= ACTIVITY =
From the first line to the last, copy the data below word for word.

DATA TO PROCESS below:

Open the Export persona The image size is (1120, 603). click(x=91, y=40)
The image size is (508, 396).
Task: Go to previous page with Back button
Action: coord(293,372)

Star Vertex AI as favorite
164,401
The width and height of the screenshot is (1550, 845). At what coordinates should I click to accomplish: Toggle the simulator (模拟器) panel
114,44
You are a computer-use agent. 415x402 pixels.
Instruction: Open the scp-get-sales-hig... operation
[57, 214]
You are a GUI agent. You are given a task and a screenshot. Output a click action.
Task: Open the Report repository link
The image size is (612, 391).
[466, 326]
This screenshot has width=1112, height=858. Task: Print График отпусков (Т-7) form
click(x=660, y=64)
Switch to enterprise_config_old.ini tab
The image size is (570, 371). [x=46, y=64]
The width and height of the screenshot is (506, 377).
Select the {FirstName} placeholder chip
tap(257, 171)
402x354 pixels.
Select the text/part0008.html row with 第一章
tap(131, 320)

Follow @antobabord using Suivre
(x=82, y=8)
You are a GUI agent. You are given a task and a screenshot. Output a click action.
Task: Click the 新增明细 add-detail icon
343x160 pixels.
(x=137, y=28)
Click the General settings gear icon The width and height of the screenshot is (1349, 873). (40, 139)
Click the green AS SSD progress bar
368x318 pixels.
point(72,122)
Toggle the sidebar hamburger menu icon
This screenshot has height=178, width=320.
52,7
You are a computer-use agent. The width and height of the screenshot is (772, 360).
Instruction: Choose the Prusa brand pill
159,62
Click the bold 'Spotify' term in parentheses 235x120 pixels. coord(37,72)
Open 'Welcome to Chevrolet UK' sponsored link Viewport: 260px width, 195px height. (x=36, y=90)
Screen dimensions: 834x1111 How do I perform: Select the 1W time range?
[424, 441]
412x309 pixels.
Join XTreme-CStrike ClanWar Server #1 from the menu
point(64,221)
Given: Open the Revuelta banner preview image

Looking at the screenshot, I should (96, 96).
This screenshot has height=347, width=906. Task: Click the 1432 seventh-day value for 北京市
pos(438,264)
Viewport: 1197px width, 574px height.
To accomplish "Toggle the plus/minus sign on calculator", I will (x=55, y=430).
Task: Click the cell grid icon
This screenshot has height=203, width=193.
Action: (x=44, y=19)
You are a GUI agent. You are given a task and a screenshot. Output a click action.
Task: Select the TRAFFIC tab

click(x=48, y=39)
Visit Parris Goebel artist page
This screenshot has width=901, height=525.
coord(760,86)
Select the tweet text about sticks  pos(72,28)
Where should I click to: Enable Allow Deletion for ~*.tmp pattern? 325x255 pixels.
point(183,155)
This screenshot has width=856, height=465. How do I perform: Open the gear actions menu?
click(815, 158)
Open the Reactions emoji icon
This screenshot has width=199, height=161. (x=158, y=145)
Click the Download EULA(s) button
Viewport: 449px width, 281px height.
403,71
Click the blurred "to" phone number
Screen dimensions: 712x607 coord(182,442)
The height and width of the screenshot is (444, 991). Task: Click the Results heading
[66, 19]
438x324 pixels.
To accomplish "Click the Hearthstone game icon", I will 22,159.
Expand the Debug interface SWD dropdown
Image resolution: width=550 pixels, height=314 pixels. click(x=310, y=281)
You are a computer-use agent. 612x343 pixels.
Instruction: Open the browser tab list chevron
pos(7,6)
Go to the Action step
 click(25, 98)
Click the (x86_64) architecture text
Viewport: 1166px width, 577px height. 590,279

End of DATA TO PROCESS.

= EXERCISE RESPONSE =
Open the Export persona The image size is (1120, 603). click(x=91, y=40)
The image size is (508, 396).
Task: Go to previous page with Back button
Action: coord(293,372)

Star Vertex AI as favorite
164,401
The width and height of the screenshot is (1550, 845). At what coordinates should I click to accomplish: Toggle the simulator (模拟器) panel
114,44
You are a computer-use agent. 415x402 pixels.
Instruction: Open the scp-get-sales-hig... operation
[57, 214]
You are a GUI agent. You are given a task and a screenshot. Output a click action.
Task: Open the Report repository link
The image size is (612, 391).
[466, 326]
This screenshot has width=1112, height=858. Task: Print График отпусков (Т-7) form
click(x=660, y=64)
Switch to enterprise_config_old.ini tab
The image size is (570, 371). [x=46, y=64]
The width and height of the screenshot is (506, 377).
Select the {FirstName} placeholder chip
tap(257, 171)
402x354 pixels.
Select the text/part0008.html row with 第一章
tap(131, 320)

Follow @antobabord using Suivre
(x=82, y=8)
You are a GUI agent. You are given a task and a screenshot. Output a click action.
Task: Click the 新增明细 add-detail icon
343x160 pixels.
(x=137, y=28)
Click the General settings gear icon The width and height of the screenshot is (1349, 873). (40, 139)
Click the green AS SSD progress bar
368x318 pixels.
point(72,122)
Toggle the sidebar hamburger menu icon
This screenshot has height=178, width=320.
52,7
You are a computer-use agent. The width and height of the screenshot is (772, 360).
Instruction: Choose the Prusa brand pill
159,62
Click the bold 'Spotify' term in parentheses 235x120 pixels. coord(37,72)
Open 'Welcome to Chevrolet UK' sponsored link Viewport: 260px width, 195px height. (x=36, y=90)
Screen dimensions: 834x1111 How do I perform: Select the 1W time range?
[424, 441]
412x309 pixels.
Join XTreme-CStrike ClanWar Server #1 from the menu
point(64,221)
Given: Open the Revuelta banner preview image

Looking at the screenshot, I should (96, 96).
This screenshot has height=347, width=906. Task: Click the 1432 seventh-day value for 北京市
pos(438,264)
Viewport: 1197px width, 574px height.
To accomplish "Toggle the plus/minus sign on calculator", I will (x=55, y=430).
Task: Click the cell grid icon
This screenshot has height=203, width=193.
Action: (x=44, y=19)
You are a GUI agent. You are given a task and a screenshot. Output a click action.
Task: Select the TRAFFIC tab

click(x=48, y=39)
Visit Parris Goebel artist page
This screenshot has width=901, height=525.
coord(760,86)
Select the tweet text about sticks  pos(72,28)
Where should I click to: Enable Allow Deletion for ~*.tmp pattern? 325x255 pixels.
point(183,155)
This screenshot has width=856, height=465. How do I perform: Open the gear actions menu?
click(815, 158)
Open the Reactions emoji icon
This screenshot has width=199, height=161. (x=158, y=145)
Click the Download EULA(s) button
Viewport: 449px width, 281px height.
403,71
Click the blurred "to" phone number
Screen dimensions: 712x607 coord(182,442)
The height and width of the screenshot is (444, 991). Task: Click the Results heading
[66, 19]
438x324 pixels.
To accomplish "Click the Hearthstone game icon", I will 22,159.
Expand the Debug interface SWD dropdown
Image resolution: width=550 pixels, height=314 pixels. click(x=310, y=281)
You are a computer-use agent. 612x343 pixels.
Instruction: Open the browser tab list chevron
pos(7,6)
Go to the Action step
 click(25, 98)
Click the (x86_64) architecture text
Viewport: 1166px width, 577px height. 590,279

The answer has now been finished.